EXERCISE DESCRIPTION —
Search the material below for the string "marker" and extract each line that has it.
+-------+
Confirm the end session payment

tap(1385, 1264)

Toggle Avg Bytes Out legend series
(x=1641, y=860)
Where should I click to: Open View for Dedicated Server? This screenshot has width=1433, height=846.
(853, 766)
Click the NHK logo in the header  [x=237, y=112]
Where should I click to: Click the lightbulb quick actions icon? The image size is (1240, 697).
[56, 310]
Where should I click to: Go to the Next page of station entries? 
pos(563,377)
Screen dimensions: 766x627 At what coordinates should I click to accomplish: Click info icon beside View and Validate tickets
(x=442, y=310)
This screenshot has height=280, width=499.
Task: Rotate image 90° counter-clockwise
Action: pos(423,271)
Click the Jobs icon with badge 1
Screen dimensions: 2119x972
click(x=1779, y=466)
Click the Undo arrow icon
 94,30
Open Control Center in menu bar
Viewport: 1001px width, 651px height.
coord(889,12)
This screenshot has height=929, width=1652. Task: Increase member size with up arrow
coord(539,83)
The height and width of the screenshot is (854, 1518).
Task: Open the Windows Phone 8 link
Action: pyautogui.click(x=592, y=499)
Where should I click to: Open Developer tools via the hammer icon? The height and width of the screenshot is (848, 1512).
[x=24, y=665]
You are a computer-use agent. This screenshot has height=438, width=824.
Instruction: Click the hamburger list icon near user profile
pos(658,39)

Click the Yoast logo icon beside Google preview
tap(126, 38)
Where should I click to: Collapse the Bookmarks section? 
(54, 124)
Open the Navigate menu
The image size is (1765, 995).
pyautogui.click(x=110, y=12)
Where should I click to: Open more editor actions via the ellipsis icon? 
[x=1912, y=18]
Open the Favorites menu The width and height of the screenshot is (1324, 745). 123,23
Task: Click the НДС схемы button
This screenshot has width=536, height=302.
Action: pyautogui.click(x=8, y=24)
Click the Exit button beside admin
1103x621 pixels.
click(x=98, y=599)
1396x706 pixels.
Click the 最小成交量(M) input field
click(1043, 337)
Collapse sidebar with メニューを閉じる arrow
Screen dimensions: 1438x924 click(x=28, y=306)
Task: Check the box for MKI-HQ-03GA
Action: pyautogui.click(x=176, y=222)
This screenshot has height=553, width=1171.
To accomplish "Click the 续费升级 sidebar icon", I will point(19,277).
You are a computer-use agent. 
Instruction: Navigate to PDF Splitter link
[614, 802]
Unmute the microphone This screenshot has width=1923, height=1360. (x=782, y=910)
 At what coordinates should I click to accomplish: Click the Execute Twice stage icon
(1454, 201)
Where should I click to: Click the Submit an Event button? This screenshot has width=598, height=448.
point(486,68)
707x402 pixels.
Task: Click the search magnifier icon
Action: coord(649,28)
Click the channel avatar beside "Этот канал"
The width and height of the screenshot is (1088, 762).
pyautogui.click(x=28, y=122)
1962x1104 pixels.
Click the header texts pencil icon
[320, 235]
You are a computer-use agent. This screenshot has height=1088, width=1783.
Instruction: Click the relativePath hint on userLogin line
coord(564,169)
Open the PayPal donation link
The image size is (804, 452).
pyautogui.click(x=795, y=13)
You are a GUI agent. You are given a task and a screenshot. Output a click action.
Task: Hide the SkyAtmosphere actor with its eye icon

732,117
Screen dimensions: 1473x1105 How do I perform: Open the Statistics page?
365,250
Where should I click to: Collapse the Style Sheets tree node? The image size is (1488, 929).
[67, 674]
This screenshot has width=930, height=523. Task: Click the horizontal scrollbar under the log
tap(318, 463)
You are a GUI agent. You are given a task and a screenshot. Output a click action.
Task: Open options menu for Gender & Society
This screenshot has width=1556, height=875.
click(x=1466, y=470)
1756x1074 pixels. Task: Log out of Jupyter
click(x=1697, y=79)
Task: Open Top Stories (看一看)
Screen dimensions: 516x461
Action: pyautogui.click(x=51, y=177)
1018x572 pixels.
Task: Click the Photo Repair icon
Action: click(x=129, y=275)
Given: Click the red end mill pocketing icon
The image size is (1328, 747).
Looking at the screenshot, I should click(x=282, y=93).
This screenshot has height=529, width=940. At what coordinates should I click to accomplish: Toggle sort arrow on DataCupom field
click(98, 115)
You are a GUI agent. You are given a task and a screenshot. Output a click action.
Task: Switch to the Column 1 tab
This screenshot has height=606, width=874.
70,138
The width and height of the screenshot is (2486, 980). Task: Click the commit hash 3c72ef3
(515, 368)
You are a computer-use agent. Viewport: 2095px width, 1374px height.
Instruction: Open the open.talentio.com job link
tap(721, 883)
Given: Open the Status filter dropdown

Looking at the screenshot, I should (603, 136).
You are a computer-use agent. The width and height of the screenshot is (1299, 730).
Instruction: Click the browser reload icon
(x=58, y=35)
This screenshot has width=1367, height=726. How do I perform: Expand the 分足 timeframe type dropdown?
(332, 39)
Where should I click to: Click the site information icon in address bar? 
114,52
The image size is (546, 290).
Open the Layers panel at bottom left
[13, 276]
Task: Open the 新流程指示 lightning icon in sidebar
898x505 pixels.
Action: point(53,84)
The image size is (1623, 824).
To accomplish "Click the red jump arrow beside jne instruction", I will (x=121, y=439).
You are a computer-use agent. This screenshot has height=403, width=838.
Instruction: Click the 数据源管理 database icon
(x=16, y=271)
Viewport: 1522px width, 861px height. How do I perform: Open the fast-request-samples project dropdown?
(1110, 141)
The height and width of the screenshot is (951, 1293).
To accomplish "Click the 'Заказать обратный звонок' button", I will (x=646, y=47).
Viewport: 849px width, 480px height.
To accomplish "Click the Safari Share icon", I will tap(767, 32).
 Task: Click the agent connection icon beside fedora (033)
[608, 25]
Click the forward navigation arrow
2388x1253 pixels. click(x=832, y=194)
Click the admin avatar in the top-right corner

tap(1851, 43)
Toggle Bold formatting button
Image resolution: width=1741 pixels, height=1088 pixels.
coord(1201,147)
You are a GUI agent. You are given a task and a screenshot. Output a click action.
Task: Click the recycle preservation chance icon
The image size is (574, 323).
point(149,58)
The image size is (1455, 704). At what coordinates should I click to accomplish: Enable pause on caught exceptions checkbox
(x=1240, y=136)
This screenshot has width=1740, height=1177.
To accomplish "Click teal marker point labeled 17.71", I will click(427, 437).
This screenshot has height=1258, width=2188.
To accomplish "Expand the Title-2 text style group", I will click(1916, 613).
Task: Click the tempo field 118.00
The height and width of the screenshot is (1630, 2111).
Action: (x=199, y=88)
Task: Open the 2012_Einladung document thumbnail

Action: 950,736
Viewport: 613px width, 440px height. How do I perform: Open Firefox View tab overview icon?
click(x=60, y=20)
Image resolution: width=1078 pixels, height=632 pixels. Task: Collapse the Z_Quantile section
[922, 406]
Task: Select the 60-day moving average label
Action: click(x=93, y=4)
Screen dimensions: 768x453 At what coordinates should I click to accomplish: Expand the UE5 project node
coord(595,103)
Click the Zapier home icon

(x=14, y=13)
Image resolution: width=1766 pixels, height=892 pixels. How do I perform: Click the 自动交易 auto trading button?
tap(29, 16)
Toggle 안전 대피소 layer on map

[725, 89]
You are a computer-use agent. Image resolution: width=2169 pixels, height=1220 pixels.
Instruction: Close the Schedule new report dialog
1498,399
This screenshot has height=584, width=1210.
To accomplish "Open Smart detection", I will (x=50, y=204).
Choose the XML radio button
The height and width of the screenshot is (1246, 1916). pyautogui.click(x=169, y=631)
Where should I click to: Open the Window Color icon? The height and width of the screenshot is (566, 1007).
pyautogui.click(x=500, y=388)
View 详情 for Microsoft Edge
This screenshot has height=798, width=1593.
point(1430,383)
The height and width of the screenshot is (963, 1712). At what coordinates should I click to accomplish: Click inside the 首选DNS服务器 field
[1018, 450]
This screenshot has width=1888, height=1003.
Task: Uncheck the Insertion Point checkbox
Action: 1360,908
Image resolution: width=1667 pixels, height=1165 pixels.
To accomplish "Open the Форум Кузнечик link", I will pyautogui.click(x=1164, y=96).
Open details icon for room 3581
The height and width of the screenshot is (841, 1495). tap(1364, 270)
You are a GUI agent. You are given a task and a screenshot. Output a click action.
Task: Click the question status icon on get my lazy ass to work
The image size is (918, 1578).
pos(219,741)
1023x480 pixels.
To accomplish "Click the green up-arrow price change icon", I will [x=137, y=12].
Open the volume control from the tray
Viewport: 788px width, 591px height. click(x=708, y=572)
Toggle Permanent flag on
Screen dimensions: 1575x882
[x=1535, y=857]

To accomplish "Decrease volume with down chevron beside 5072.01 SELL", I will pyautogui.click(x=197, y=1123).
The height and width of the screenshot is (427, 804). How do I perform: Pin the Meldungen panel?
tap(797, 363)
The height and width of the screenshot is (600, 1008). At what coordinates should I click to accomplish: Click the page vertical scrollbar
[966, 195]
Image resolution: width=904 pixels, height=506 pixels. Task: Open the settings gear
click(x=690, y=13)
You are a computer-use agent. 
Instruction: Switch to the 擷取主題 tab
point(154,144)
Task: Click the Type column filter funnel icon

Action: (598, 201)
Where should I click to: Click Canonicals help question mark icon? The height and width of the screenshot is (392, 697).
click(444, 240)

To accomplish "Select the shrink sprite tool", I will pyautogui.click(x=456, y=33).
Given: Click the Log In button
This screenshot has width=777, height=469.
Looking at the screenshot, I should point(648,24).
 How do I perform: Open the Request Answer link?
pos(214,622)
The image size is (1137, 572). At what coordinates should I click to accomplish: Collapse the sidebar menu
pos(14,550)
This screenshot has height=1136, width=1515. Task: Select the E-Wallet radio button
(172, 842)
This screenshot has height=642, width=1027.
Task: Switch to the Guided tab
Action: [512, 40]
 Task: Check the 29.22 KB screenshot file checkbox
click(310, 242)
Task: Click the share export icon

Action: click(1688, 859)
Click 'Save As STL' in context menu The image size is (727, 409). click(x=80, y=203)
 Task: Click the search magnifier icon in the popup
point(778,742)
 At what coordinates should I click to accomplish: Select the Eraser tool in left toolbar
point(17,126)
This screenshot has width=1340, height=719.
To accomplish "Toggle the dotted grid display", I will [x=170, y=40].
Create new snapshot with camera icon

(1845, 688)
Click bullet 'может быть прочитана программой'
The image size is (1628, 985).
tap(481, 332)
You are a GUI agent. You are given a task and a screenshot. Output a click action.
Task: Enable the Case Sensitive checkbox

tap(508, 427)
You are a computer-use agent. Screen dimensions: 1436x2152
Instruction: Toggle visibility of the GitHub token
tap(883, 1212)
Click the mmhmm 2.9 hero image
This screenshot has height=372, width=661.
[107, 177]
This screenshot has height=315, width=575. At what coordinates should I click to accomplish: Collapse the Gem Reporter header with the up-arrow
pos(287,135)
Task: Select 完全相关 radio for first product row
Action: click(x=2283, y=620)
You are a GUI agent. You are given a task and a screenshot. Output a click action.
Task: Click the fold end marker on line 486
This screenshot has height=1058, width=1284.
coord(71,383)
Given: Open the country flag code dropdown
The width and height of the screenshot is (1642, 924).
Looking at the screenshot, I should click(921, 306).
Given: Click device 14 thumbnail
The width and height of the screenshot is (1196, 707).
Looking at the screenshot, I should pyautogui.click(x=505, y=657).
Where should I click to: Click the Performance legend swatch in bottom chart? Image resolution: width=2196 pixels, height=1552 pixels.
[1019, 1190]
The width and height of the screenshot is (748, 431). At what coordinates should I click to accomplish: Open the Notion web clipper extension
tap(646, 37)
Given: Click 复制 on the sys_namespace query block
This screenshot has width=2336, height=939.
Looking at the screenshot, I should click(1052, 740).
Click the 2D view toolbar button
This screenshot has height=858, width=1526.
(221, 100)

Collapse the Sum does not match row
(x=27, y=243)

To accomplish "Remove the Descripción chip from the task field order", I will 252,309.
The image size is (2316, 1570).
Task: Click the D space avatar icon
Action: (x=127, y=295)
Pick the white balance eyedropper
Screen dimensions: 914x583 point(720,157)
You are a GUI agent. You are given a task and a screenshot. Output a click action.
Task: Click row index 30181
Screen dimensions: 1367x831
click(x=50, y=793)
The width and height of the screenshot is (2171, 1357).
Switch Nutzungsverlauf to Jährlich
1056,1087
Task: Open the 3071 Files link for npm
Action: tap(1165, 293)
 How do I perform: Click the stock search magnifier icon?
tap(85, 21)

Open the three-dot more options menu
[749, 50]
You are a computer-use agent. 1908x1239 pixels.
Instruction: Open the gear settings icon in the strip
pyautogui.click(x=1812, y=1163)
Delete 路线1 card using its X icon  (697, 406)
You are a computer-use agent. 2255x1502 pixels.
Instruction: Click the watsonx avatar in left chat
+-------+
ANSWER SECTION —
To accomplish "Click teal marker point labeled 17.71", I will click(427, 437).
Task: Click the fold end marker on line 486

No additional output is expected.